=== GIVEN ENTRIES ===

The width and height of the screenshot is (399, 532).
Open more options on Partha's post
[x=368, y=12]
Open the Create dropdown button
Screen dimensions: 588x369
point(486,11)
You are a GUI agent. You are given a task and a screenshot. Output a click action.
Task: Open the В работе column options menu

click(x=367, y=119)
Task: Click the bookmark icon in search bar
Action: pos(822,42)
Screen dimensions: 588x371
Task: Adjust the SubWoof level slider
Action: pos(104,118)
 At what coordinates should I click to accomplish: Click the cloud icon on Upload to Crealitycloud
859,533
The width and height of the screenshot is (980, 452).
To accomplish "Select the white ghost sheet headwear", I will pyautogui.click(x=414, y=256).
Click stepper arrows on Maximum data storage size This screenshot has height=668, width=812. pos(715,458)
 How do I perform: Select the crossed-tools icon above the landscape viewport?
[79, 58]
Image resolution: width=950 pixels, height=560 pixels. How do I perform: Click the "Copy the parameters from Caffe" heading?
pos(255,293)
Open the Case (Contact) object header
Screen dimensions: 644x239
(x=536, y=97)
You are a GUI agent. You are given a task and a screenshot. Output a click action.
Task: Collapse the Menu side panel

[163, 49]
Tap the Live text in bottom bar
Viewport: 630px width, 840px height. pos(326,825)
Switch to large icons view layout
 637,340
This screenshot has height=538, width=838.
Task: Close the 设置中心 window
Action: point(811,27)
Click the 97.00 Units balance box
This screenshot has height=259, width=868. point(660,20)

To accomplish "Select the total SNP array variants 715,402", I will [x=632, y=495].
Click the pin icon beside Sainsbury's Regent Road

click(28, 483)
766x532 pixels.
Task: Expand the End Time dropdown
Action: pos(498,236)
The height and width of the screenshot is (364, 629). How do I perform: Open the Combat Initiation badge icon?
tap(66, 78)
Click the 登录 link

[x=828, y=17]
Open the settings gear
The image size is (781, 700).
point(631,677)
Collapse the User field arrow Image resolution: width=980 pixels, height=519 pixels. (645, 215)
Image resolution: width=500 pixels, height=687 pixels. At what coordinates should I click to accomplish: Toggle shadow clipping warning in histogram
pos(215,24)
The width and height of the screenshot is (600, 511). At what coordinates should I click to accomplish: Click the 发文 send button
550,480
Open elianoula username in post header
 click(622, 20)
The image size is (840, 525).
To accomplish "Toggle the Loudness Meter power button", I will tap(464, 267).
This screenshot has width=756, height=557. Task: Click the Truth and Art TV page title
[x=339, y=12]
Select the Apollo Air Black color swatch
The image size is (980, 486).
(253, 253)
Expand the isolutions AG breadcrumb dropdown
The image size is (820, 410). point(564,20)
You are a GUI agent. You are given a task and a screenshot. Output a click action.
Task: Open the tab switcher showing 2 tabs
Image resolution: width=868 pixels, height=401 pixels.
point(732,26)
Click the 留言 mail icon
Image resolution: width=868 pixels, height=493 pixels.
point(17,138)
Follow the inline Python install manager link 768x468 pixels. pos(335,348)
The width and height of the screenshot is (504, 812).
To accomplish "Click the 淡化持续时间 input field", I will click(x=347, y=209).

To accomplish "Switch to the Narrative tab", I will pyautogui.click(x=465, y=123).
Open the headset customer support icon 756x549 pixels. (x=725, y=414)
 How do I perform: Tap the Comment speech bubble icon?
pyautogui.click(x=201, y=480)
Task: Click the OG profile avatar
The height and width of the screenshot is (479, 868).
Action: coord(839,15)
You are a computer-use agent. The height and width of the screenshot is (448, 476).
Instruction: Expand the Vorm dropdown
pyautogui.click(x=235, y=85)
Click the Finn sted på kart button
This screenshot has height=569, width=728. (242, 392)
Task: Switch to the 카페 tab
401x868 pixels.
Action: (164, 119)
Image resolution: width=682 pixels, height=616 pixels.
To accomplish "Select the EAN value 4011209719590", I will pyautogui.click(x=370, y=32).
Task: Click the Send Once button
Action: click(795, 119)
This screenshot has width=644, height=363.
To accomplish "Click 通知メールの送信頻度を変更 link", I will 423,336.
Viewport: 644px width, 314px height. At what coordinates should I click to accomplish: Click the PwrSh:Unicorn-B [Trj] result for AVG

===

Each line from the top of the material above through the line with "The width and height of the screenshot is (980, 452)." must be echoed exactly, and no other line.

The width and height of the screenshot is (399, 532).
Open more options on Partha's post
[x=368, y=12]
Open the Create dropdown button
Screen dimensions: 588x369
point(486,11)
You are a GUI agent. You are given a task and a screenshot. Output a click action.
Task: Open the В работе column options menu

click(x=367, y=119)
Task: Click the bookmark icon in search bar
Action: pos(822,42)
Screen dimensions: 588x371
Task: Adjust the SubWoof level slider
Action: pos(104,118)
 At what coordinates should I click to accomplish: Click the cloud icon on Upload to Crealitycloud
859,533
The width and height of the screenshot is (980, 452).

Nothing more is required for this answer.